We have a customer database that is heavily fragmented – practically every table with more than 1000 pages has >95% fragmentation. Fill factors are set to sensible values, but page space usage is nowhere near to fill factor for most tables.

This is the result of no maintenance being performed on the database.

Rebuilding the indexes using Ola Hallengren’s IndexOptimize reduces fragmentation as expected. On the existing production hardware, performance of the application improves as expected. All the metrics I normally use – client statistics on heavy queries, profiler durations, read/write stalls, application logs and user perception – indicate performance is improved.

However, a new database server backed with Intel PCIe SSDs is showing the opposite of what we expect. Highly fragmented, the application performs well. After rebuilding indexes, the application performs badly. Some operations that took ~90s now take ~6mins. However, none of the other metrics appear to indicate that the system is going slower.

Is this something anyone else has experienced?

Answer :

Yes, rebuilding indexes (especially on SSD) can cause worse performance. Most high speed SSD prefer many, smaller block requests instead of fewer, larger requests. This is exactly the opposite pattern preferred by traditional, spinning rust.

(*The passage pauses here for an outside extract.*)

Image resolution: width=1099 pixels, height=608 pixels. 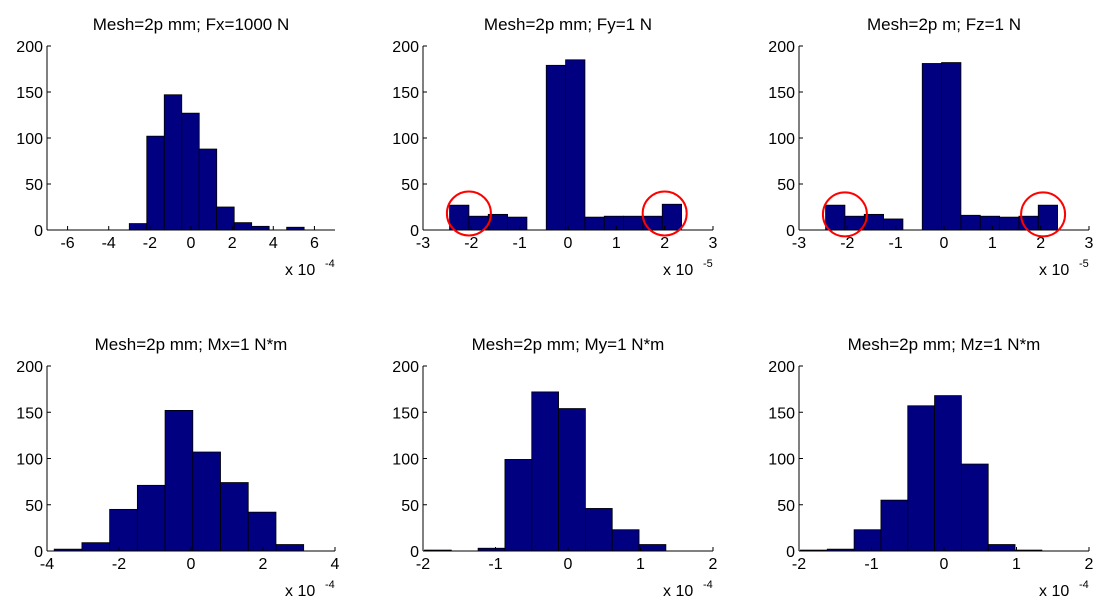 I want to click on x-tick-label: 6, so click(x=314, y=244).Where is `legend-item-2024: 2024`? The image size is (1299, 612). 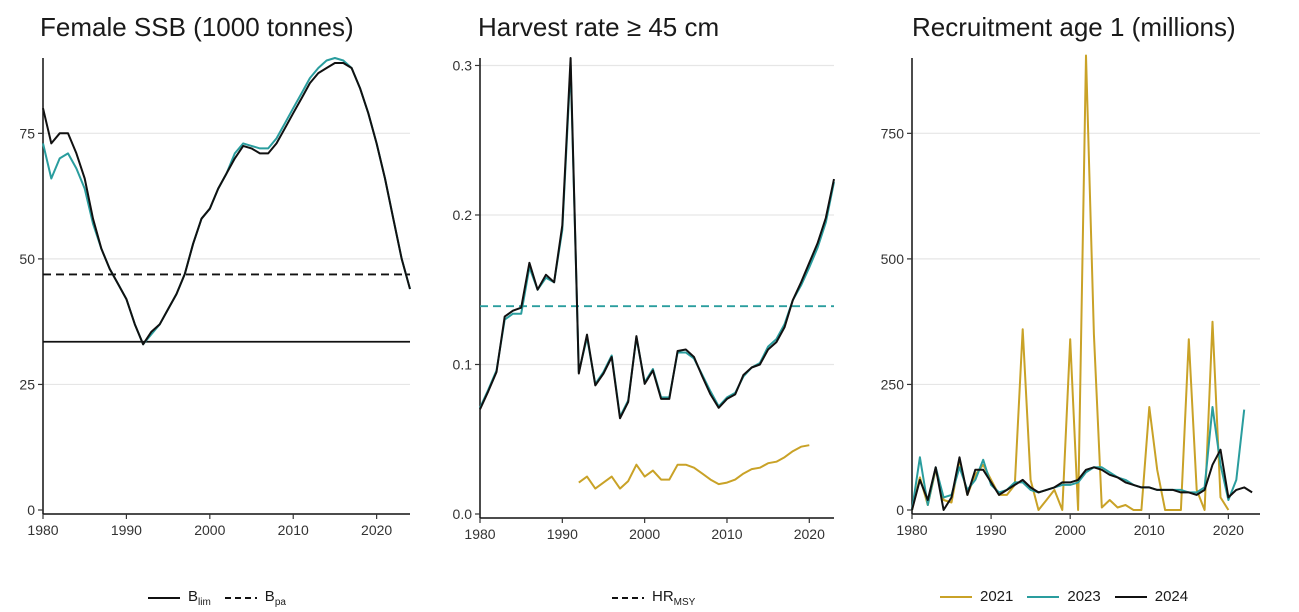
legend-item-2024: 2024 is located at coordinates (1152, 596).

Assume you have a highly fragmented B-tree. Because nothing is ordered on the disk, you will typically issue a lot of 8KB I/O requests to scan the tree. If you were to defragment the tree, then you can get up to 512KB in a single request. Those large requests will have higher latency on the SSD, because the SSD internally breaks it down to 8KB chunks (unlike a hard drive, which will issue a sequential I/O). For a great many cases: Higher disk latency = slower queries

All that being said, please do make sure you check that you are actually getting the same query plans that you were getting before the rebuild.

An finally: Unless you are low on space, why are you wasting your precious DBA time with index rebuilds when you run on SSD?

Highly fragmented, the application performs well. After rebuilding indexes, the application performs badly.

A probable cause is that the changed (presumably reduced) size of the structures after rebuilding means the optimizer is choosing a different plan. One of the primary inputs to the optimizer’s costing model is the number of pages each plan operator is expected to process.

Changing the number of pages in a structure can easily make the difference between the optimizer choosing a hash or merge join, versus a nested loops (with or without a spool) strategy. That’s just one example; costing differences can affect all aspects of plan choice, including the decision to use parallelism or not.

To make the sort of performance differences you are observing (and also considering the lack of physical I/O), this seems like the most likely explanation (assuming you can eliminate ‘bad’ parameter sniffing).

All that said, without details (ideally plans and detailed metrics for a single instance of the problem before and after rebuilding) the current question is arguably very opinion-based, which would make it off-topic for this site.